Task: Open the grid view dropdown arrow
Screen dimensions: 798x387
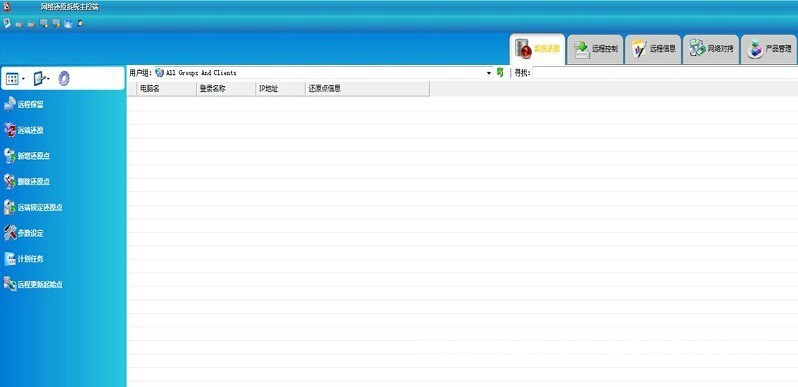Action: tap(23, 79)
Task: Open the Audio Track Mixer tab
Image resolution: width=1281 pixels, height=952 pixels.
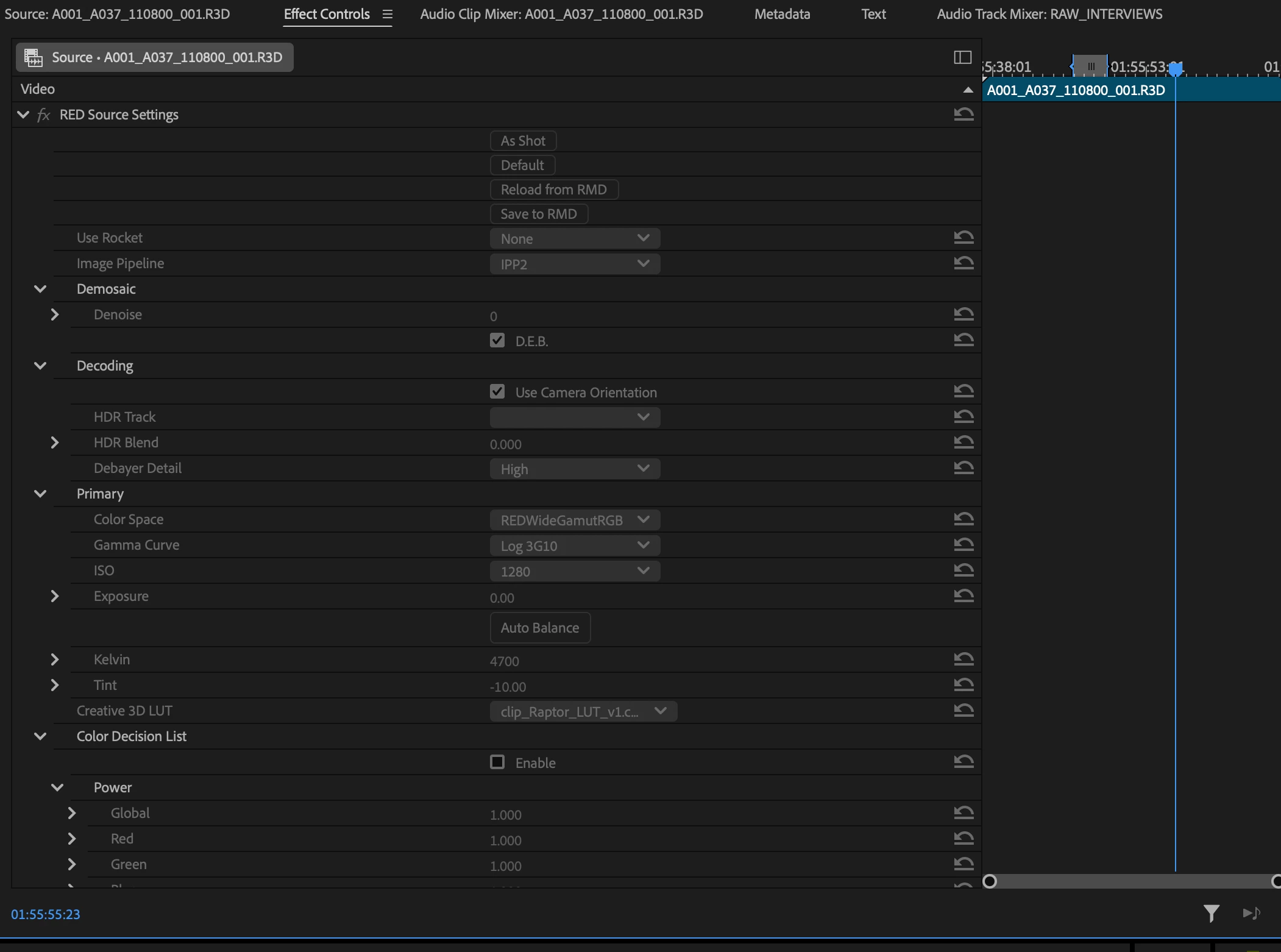Action: click(1049, 14)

**WORK TO DO**
Find each line in the items above that contains the word "Task", with case counting, and copy those lines out.

**THE RESULT**
Task: Open the grid view dropdown arrow
Task: Open the Audio Track Mixer tab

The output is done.